■ TRECHO DO DOCUMENTO ■
Voltar a escrever para espantar a náusea

Desde que voltei de viagem, após as eleições municipais de 6 de outubro, embora tenha retornado à lida da redação, meus poucos escritos desde então foram todos em verso, nenhum em prosa jornalística. Na verdade, embora editando e administrando a redação da Folha diariamente, por obrigação profissional, não vinha sentindo a menor vontade de escrever, muito embora não soubesse muito bem por quê. Pois no final da manhã de hoje, ao voltar da academia (até porque o verão vem aí), conferi a coluna de Arnaldo Jabor, leitura obrigatória de toda terça, na edição impressa de O Globo, para descobri os motivos desse meu insondável hiato de escriba, neste blog e na Folha.

Por certo, entre a saída capital do cianureto e a alienação química da champanhe, propostas nos versos de Cole Porter, há um universo de possibilidades, nem que seja simplesmente não escrever sobre os rumos deste mundo que nos leva a reboque em sua vertigens de peão sobre si e sobre o sol, na imensidão escura do universo. De qualquer maneira, mesmo não concordando com todos os motivos elencados no artigo do jornalista e cineasta quase sempre marcado pela polêmica, ninguém com um mínimo de consciência crítica há de discordar da condição geral nauseante por ele conferida à realidade presente do Brasil, da América do Sul, do Oriente Médio e, de resto, deste pequeno planetinha girante e azul.

Fossêmos, então, atentar apenas à circunscrição desta nossa planície goitacá, novamente sob as nuvens das indefinições jurídicas sobre quem nos governará a partir de 2013, como os blogueiros Gianna Barcelos e Cleber Tinoco noticiaram aqui e aqui,  não há nem à nível local nenhum motivo para fugir da “náusea” sentida por Jabor ao vislumbrar horizontes mais amplos. Assim, na dúvida sobre o que fazer, talvez o menos pior seja mesmo voltar a escrever.

Abaixo, o artigo…

A náusea

O grande Cole Porter tem uma letra de música que diz: “Conflicting questions rise around my brain/ Should I order cyanide or order champagne?” (“Questões conflitantes rondam minha cabeça/ devo pedir cianureto ou champanhe?”)

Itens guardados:
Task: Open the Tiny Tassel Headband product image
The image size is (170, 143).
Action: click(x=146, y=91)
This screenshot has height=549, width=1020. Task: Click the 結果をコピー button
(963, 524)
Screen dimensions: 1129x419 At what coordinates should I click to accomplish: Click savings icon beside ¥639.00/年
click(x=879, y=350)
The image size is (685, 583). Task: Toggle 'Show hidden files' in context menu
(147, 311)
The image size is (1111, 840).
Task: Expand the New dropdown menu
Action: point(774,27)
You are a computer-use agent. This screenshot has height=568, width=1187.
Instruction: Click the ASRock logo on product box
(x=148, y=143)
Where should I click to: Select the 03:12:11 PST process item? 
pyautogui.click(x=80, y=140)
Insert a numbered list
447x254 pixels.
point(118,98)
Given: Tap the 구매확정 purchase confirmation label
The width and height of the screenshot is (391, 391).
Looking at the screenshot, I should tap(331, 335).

■ TAREFAS E EXERCÍCIOS ■
a – As afirmações a seguir estão de acordo com o texto sobre a volta à escrita? Para cada uma, responda sim ou não e cite literalmente as palavras do texto que decidem a resposta.
(i) A volta de viagem aconteceu depois das eleições municipais de 6 de outubro.
(ii) Os poucos escritos produzidos desde essa volta foram em prosa jornalística.
(iii) A coluna de Arnaldo Jabor é leitura obrigatória de toda sexta-feira.
b – Segundo o texto sobre a volta à escrita, em que jornal foi lida a coluna de Arnaldo Jabor?
c – Prossiga o texto sobre a volta à escrita a partir da citação de Cole Porter que o encerra.

■ AS RESPOSTAS ■
a –
(i) Sim: "Desde que voltei de viagem, após as eleições municipais de 6 de outubro"
(ii) Não: "meus poucos escritos desde então foram todos em verso, nenhum em prosa jornalística"
(iii) Não: "leitura obrigatória de toda terça"

b – Na edição impressa de O Globo.

c –
Sinto-me assim, como articulista. Para que escrever? Nada adianta, nada. E como meu trabalho é ver o mal do mundo, um dia a depressão bate. A náusea – não a do Sartre, mas a minha. Não aguento mais ver a cara do Lula, o homem que não sabe de nada, talvez nem conheça a Rosemary, não aguento mais ver o Sarney mandando no País, transformando-nos num grande “Maranhão”, com o PT no bolso do jaquetão de teflon, enquanto comunistas e fascistas discutem para ver quem é mais de “esquerda” ou de “direita”, com o Estado loteado por pelegos sem emprego, não suporto a dúvida impotente dos tucanos sem projeto; não dá mais para ouvir quantos campos de futebol foram destruídos por mês nas queimadas da Amazônia, enquanto ecochatos correm nus na Europa, fazendo ridículos protestos contra o efeito estufa; não aguento mais contar quantos foram assassinados por dia, com secretários de segurança falando em “forças-tarefas” diante de presídios que nem conseguem bloquear celulares, não suporto a polêmica nacionalismo-pelego x liberalismo tucano, tenho enjoo de vagabundos inúteis falando em “utopias”, bispos dizendo bobagens sobre economia, acadêmicos decepcionados com os ‘cumpanheiros’ sindicalistas, mas secretamente fiéis à velha esquerda, que só pensa em acabar com a mídia livre, tremo ao ver a República tratada no passado, nostalgias masoquistas de tortura, indenizações para moleques, heranças malditas, ossadas do Araguaia e nenhuma reforma no Estado paralítico e patrimonialista, não tolero mais a falta de imaginação ideológica dos homens de bem, comparada com a imaginação dos canalhas, o que nos leva à retórica de impossibilidades como nosso destino fatal e vejo que a única coisa que acontece é que não acontece nada, apesar dos bilhões em propaganda para acharmos que algo acontece. Odeio a dúvida de Dilma, querendo fazer uma política modernizante, mas batendo cabeça para o PT, esse partido peronista de direita.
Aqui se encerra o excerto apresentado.